→ What to do
Based on the text about the Egyptian draft law and the Muslim Brotherhood, answer yes or no to each statement below, and quote the exact words from the text that decide it. 1. Yehia Kidwani is a member of the Constitutional and Legislative Affairs Committee. 2. The Muslim Brotherhood released its anniversary statement on Sunday. 3. The Muslim Brotherhood's statement says the group also reviewed mistakes made by its allies.

→ Provided text
Yehia Kidwani, a member of the Constitutional and Legislative Affairs Committee, said Al-Sherif s draft law comes on the eve of Egypt celebrating the sixth anniversary of the anti-Muslim Brotherhood 30 June Revolution on Sunday.
 
“Such a law and others should on this occasion ring alarm bells on the danger of the Muslim Brotherhood and its repeated attempts to use sleeper cells in state institutions to spread malice and undermine stability,” Kidwani said, adding that he hopes Al-Sherif s draft law will extend to state employees who espouse extremist thoughts, radical ideologies and jihadist ideas.
 
“Some of these see government circles and state institutions as fertile ground for spreading the venomous views of certain radical groups and recruiting members,” said Kidwani.
 
In a statement on the anniversary of the 30 June uprising, the Muslim Brotherhood said on Saturday that it had decided to take a new realistic approach towards what it called “the new realities in Egypt”.
 
“After the death of president Morsi, we made an internal revision in order to review mistakes we had made either while we were in a state of revolution or we were in power,” said the statement, adding that “we also reviewed the mistakes which our allies had made during the time of the revolution.”
 
“From now on,” the statement said, “the group will make a distinction between general political action on the one hand, and competition against other political forces for power on the other.

→ Material supplied
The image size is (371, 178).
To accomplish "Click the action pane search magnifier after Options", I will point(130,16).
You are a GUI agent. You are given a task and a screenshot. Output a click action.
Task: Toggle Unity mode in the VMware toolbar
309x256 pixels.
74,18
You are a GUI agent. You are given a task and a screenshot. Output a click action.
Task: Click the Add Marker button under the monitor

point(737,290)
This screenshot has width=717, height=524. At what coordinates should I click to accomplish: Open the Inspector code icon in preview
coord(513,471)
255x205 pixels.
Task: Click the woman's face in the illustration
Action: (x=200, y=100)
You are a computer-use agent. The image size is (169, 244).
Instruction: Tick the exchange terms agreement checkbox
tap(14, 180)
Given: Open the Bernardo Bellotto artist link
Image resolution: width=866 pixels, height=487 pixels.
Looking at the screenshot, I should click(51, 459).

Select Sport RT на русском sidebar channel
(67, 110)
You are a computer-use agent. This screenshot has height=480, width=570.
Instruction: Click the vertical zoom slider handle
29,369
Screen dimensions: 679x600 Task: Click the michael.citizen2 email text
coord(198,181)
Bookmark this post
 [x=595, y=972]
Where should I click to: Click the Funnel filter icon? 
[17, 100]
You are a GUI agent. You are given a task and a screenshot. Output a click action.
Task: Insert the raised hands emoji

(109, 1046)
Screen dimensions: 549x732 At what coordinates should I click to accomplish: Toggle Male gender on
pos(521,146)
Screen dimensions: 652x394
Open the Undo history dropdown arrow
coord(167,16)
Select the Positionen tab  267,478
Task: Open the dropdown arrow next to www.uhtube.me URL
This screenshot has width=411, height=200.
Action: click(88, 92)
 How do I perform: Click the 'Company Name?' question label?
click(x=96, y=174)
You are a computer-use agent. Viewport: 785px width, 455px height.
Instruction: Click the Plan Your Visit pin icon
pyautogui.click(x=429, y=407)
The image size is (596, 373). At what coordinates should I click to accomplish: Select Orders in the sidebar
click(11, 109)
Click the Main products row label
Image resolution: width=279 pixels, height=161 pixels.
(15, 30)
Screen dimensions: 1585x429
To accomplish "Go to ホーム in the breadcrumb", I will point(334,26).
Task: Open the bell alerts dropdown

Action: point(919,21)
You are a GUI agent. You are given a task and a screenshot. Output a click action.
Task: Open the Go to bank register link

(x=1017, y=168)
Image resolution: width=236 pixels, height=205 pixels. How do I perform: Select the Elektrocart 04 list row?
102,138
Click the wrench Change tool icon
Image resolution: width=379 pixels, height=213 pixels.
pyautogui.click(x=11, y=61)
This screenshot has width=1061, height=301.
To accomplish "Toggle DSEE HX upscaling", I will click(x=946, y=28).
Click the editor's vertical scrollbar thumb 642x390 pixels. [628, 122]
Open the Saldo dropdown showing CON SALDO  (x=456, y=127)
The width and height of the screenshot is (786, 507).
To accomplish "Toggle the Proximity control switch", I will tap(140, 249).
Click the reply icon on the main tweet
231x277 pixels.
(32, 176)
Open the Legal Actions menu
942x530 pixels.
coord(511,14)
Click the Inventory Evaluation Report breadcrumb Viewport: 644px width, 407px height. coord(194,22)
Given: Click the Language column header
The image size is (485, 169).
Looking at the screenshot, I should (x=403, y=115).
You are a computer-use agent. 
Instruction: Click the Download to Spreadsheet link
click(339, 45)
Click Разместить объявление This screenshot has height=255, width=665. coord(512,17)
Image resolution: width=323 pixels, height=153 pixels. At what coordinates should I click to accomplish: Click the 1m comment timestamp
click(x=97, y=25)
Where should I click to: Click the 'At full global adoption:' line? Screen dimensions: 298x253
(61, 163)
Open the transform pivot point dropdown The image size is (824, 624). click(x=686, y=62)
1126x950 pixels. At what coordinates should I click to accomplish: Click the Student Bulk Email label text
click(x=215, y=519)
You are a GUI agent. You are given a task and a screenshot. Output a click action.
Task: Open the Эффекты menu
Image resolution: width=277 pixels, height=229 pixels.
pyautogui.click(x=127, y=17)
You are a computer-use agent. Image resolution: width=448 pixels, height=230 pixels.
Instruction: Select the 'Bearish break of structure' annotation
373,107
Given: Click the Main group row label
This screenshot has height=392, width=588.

→ Solution to the problem
1. Yes: "Yehia Kidwani, a member of the Constitutional and Legislative Affairs Committee"
2. No: "the Muslim Brotherhood said on Saturday"
3. Yes: "we also reviewed the mistakes which our allies had made during the time of the revolution."